» Data supplied:
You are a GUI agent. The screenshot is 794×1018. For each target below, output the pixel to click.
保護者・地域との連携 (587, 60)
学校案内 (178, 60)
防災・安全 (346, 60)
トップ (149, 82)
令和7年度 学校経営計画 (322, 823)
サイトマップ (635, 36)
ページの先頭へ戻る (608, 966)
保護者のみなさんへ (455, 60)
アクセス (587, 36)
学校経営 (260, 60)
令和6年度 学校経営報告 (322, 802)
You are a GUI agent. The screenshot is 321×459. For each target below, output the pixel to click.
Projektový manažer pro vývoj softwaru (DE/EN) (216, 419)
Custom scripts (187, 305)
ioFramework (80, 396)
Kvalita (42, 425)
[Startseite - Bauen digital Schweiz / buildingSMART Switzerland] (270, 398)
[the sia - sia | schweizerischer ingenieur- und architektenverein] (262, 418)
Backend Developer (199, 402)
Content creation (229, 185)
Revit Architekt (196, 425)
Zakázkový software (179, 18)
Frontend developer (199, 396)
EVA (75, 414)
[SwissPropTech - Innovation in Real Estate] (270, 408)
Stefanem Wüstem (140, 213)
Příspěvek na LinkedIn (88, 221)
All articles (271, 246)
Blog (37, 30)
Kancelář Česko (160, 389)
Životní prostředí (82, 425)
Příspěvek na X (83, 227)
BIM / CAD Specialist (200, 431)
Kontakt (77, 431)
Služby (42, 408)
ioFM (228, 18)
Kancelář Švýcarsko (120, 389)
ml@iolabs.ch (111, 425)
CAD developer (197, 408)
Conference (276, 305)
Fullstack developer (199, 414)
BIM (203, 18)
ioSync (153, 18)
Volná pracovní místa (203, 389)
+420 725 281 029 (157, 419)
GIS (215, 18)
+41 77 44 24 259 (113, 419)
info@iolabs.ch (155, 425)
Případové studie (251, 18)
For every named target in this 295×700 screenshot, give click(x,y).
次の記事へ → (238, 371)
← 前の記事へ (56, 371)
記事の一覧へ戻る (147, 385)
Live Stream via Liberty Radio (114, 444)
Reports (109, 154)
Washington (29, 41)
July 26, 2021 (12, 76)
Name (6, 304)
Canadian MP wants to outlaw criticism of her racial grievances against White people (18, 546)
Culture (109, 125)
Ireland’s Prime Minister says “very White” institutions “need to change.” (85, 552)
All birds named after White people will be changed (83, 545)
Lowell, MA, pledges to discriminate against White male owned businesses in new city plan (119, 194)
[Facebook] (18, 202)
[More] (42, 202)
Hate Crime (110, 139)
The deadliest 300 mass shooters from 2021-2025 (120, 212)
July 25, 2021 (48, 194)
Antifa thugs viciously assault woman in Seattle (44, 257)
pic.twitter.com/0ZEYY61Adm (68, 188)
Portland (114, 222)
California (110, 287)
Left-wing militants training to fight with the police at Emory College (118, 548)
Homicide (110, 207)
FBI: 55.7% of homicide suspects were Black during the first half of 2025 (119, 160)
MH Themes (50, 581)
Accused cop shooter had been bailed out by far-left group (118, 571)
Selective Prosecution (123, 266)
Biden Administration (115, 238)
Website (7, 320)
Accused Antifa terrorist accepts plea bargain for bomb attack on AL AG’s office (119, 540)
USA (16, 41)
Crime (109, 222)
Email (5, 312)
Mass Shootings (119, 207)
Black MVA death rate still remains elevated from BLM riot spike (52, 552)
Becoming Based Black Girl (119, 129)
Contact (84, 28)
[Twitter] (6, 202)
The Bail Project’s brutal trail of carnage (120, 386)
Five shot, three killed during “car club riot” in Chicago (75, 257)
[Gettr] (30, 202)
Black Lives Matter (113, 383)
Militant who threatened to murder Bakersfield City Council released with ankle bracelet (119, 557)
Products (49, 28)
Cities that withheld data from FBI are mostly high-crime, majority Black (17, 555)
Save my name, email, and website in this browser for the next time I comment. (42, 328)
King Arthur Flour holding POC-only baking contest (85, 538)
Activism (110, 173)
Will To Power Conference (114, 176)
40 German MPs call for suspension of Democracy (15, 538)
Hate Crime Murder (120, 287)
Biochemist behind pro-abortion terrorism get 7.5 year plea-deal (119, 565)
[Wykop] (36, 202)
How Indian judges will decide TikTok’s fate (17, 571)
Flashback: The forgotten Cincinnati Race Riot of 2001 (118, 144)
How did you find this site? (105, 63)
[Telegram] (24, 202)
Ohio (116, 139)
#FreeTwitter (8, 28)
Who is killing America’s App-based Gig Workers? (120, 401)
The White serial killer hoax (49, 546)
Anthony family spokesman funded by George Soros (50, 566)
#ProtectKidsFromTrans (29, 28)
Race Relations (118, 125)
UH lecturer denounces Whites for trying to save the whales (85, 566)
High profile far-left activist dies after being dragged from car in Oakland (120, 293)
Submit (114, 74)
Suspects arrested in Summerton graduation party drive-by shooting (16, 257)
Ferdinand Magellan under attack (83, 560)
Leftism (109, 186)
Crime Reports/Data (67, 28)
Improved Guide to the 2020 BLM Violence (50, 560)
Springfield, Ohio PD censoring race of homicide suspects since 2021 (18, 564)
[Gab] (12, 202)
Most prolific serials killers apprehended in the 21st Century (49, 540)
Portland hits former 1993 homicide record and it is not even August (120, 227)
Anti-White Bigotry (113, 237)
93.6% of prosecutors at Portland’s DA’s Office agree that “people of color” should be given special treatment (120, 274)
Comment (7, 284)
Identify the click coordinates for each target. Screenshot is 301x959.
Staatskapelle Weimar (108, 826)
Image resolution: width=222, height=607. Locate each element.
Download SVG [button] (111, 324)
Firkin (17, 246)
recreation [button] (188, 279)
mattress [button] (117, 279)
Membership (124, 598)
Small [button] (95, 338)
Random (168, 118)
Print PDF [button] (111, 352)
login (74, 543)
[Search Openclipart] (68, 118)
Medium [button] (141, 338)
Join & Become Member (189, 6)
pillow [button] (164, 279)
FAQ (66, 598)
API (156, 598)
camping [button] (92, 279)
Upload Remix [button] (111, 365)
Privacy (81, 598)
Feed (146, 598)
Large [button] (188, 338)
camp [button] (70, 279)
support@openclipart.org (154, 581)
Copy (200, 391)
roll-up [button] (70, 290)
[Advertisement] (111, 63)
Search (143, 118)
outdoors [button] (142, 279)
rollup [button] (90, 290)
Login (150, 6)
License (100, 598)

* * *

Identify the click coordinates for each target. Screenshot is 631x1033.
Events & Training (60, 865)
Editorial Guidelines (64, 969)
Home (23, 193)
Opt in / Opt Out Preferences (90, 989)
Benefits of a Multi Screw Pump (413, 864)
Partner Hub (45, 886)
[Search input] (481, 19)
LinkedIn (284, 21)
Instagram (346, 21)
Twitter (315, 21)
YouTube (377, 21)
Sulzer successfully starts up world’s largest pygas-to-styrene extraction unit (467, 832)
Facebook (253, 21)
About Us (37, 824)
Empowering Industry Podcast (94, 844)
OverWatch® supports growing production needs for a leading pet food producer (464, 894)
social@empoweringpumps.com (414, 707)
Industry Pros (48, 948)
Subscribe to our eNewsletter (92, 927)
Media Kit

» Aim of the exercise: Format the records from the line with "029 (157, 419)" to the line with "July 25, 2021 (48, 194)" as a numbered list, leaving out any blank lines.

» Response:
1. +420 725 281 029 (157, 419)
2. GIS (215, 18)
3. +41 77 44 24 259 (113, 419)
4. info@iolabs.ch (155, 425)
5. Případové studie (251, 18)
6. For every named target in this 295×700 screenshot, give click(x,y).
7. 次の記事へ → (238, 371)
8. ← 前の記事へ (56, 371)
9. 記事の一覧へ戻る (147, 385)
10. Live Stream via Liberty Radio (114, 444)
11. Reports (109, 154)
12. Washington (29, 41)
13. July 26, 2021 (12, 76)
14. Name (6, 304)
15. Canadian MP wants to outlaw criticism of her racial grievances against White people (18, 546)
16. Culture (109, 125)
17. Ireland’s Prime Minister says “very White” institutions “need to change.” (85, 552)
18. All birds named after White people will be changed (83, 545)
19. Lowell, MA, pledges to discriminate against White male owned businesses in new city plan (119, 194)
20. [Facebook] (18, 202)
21. [More] (42, 202)
22. Hate Crime (110, 139)
23. The deadliest 300 mass shooters from 2021-2025 (120, 212)
24. July 25, 2021 (48, 194)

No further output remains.